L’un des principaux défis de la SOPAMIB réside dans la dépendance excessive aux sous-traitants et à la location de matériel. Selon les déclarations du ministre des Mines, Yacouba Zabré Gouba, les coûts mensuels de location et de sous-traitance pour Wahgnion atteignent 3 milliards de FCFA (4,57 millions d’euros). Une telle dépense asphyxie la rentabilité, même avec un cours de l’or historiquement élevé.

L’objectif est clair : internaliser les opérations et réduire les coûts fixes pour restaurer la viabilité financière des mines. En modernisant la flotte et en internalisant les activités clés, l’État espère retrouver des marges de manœuvre et rentabiliser l’investissement initial.

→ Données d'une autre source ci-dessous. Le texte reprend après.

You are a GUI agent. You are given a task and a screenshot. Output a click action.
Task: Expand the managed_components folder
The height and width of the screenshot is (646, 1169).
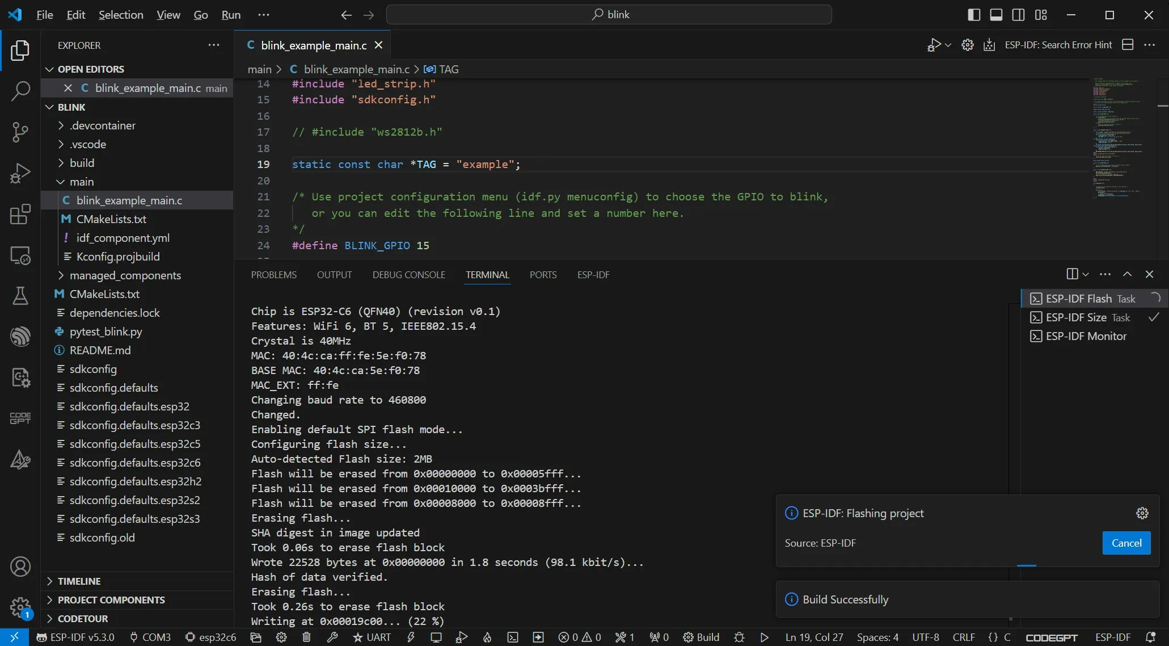(125, 275)
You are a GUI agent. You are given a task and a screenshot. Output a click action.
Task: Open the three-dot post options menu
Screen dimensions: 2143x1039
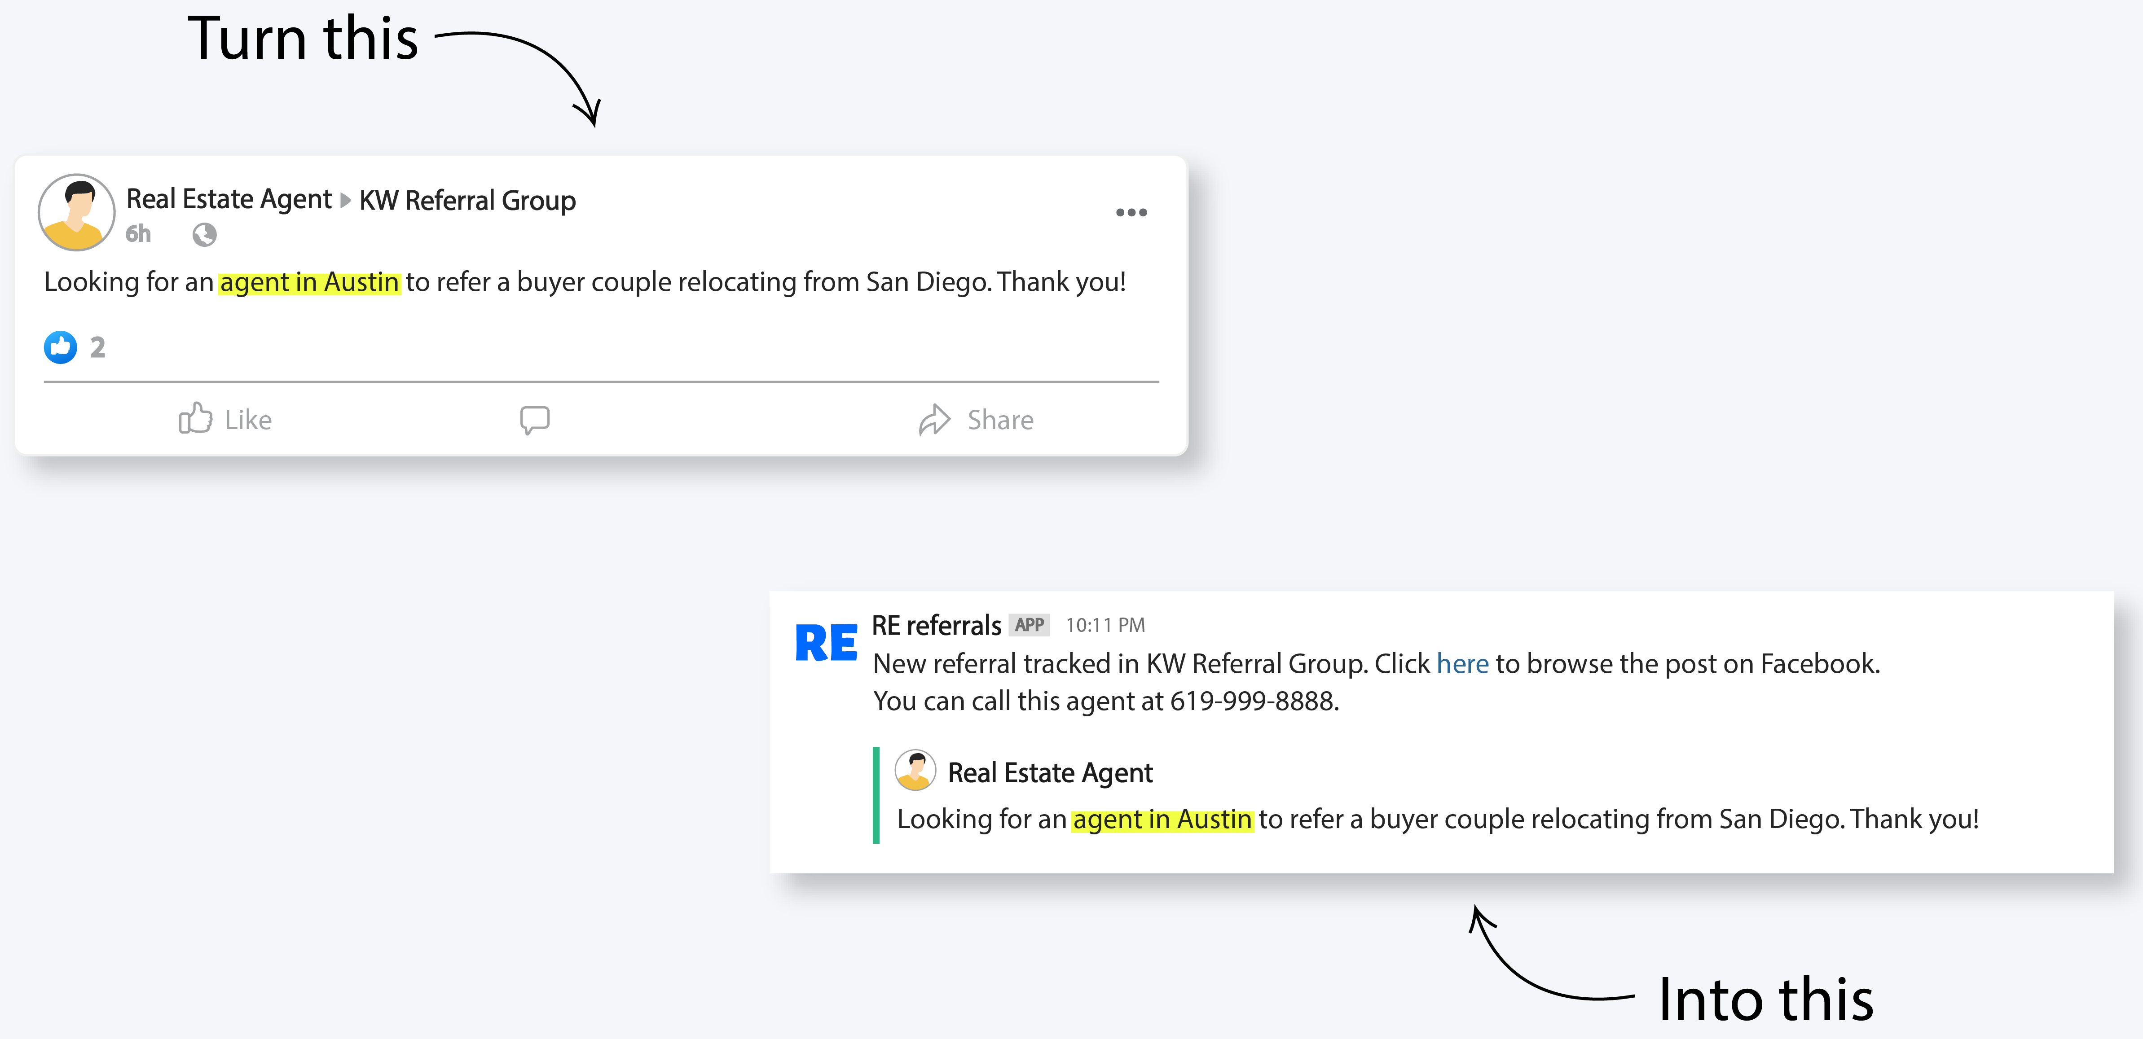pyautogui.click(x=1131, y=212)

Un modèle à l’épreuve : souveraineté minière et gestion publique

La trajectoire des mines de Boungou et Wahgnion est scrutée de près par les voisins du Burkina Faso, notamment ceux de l’Alliance des États du Sahel (AES). Cette stratégie de nationalisation interroge : l’État burkinabè possède-t-il l’expertise et la rigueur managériale nécessaires pour gérer des actifs aussi complexes ?

Le succès dépendra de plusieurs facteurs :

  • La capacité à rationaliser les coûts et à stabiliser la production.
  • La sécurisation des sites et des voies d’approvisionnement dans un contexte régional instable.
  • La mise en place d’une gouvernance transparente et efficace.

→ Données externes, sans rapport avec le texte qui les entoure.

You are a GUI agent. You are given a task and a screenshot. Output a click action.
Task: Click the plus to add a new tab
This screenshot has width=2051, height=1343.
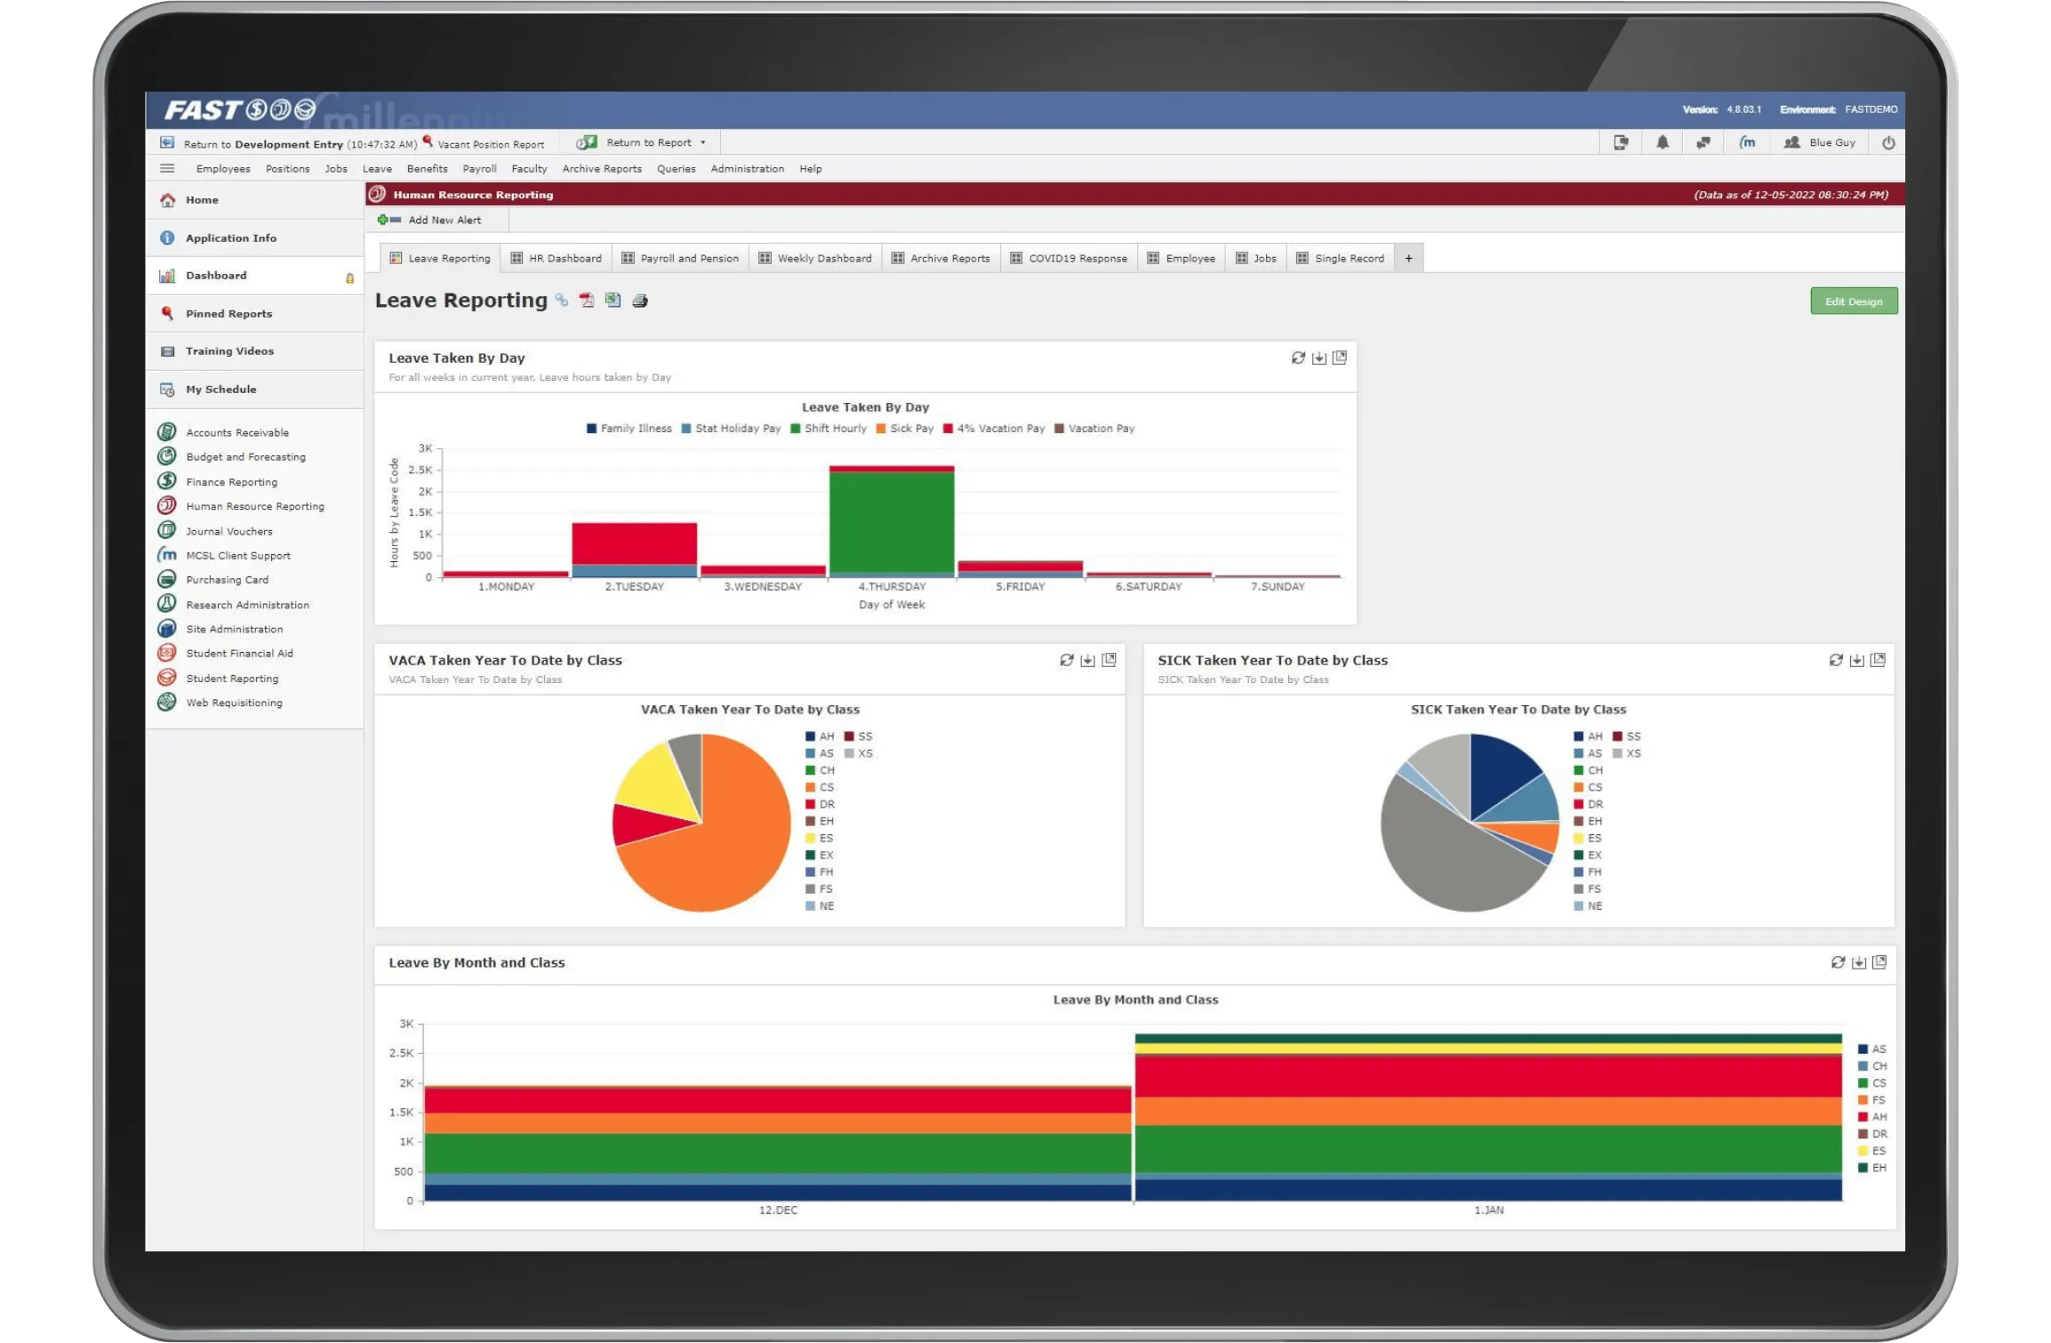[1409, 258]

Si le Burkina Faso parvient à transformer cette nationalisation en une réussite industrielle, il pourrait inspirer d’autres pays africains. Dans le cas contraire, le rêve d’une exploitation minière souveraine risquerait de peser lourdement sur les finances publiques, déjà mises à rude épreuve.

Vers une nouvelle ère minière au Burkina Faso ?

Le rachat des mines de Boungou et Wahgnion était avant tout un symbole de souveraineté, salué par une partie de la population. Mais le véritable défi commence maintenant : passer du symbole à la réalité industrielle. Avec les fonds de la BOAD et une gestion rigoureuse, le Burkina Faso a une chance de prouver que l’or nationalisé peut être une source de richesse durable pour le pays.